Sunday, February 22, 2015

Happy Birthday Edward Gorey!

Happy 90th Birthday Edward Gorey!

Raise a cup of QRV
Snuggle in with your favorite Gorey volume
Celebrate and Enjoy!

Tuesday, February 10, 2015

Edward Gorey Stained Glass Original Artwork

As a youth, Edward Gorey attended the Francis Parker School in Chicago. In 1940, when he was in the 11th grade, Gorey created a stained glass window design for the annual Christmas concert. The "window" was constructed as a backdrop for the school chorus and can be seen in the background of yearbook photos from the concert.
The original cartoon for the window (stained glass window designs are called cartoons) recently surfaced, and is now in my collection. The design is rendered in pencil and crayon, and depicts three monks raising their tankards which are being filled by a winged cherub holding grapes turning into wine. The flying figure is also holding a curling banner with an inscription. The words are penciled on the left side of the drawing and seem to be "cum beatitudinibus Bacchi" or approximately "with blessed and blissful drunken revelers".

The shape of the original cartoon was an elaborate rounded arch, but this was changed to a simpler Gothic arch for the final piece. The change in shape is indicated in pencil on the drawing. The piecework on the original cartoon is also quite complicated. When the set piece was built, much of the line work was simplified, and the cherub's positioning was changed. He no longer holds the banner which floats above the heads of the monks, and it appears that his wing now covers his bare bottom!

The completed "window" gave the stage a "church" backdrop for the choir, as can be seen in the black and white yearbook photos, however the subject matter of the design is an interesting choice.
In the original cartoon, Gorey added details which gave each monk personality and showed them enjoying their alcoholic beverages. Their smiling faces and red noses indicate that a good time is being had by all! These details are difficult to see clearly in the yearbook photos of the choir with the finished piece, but they appear to be less prominent.
To enlarge the design, Edward Gorey began by drawing a grid and numbering each square. This is a basic method that art students are taught for drawing an image to scale. When a larger grid is created, the image within each square is enlarged to the size of the new square. This allows the artist to easily recreate the image at the larger size without distortion.

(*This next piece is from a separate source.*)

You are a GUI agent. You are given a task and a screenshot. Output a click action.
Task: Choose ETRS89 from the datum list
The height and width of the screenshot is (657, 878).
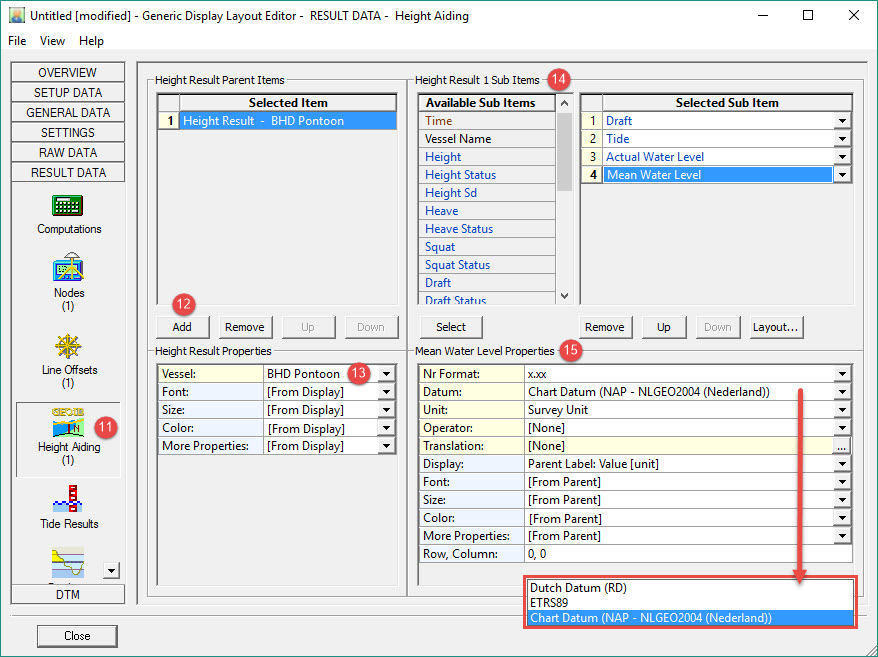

It's difficult to say whether the finished window may have been backlit. The yearbook does refer to the room being darkened as the Special Chorus entered to take their place onstage with the regular chorus, in front of "a beautiful stained glass window". While the window design looks like a stained glass window, further changes would be needed to be able to truly render this design in glass. There are several pieces with severe in-cuts that would not be possible if the design were to be actually created in glass.

Monday, February 2, 2015

The Art of Murder

On a recent visit to the Minneapolis Institute of Arts, I came across a two room exhibition of prints entitled The Art of Murder. A warning outside the gallery states that the exhibit might not be suitable for young children.

Included in the exhibit are a series of prints, many of great antiquity, each of which depicts the act of murder. Along with the usual representations of religious crucifixions are several pieces that reminded me strongly of the works of Edward Gorey.
On display are a number of prints showing Judith beheading Holofernes. It struck me that the gallery's child warning was amusing given that Mr. Gorey included a painting of Judith in his art gallery image for a Town & Country Magazine article entitled, "Art is Fun".

Also on display at the MIA is an 1848 glyphograph by George Cruikshank titled, "The Maniac Father and the Convict Brother are Gone - The Poor Girl, Homeless, Friendless, Deserted, Destitute, and Gin Mad, Commits Self Murder" (see image at the top of the post). Of course, the title alone could easily be the plot line of one of Mr. Gorey's books.

This image reminded me of several illustrations by Edward Gorey - the first from The Object Lesson, and the second from The Fatal Lozenge. Both of these illustrations bear a striking resemblance to the Cruikshank image.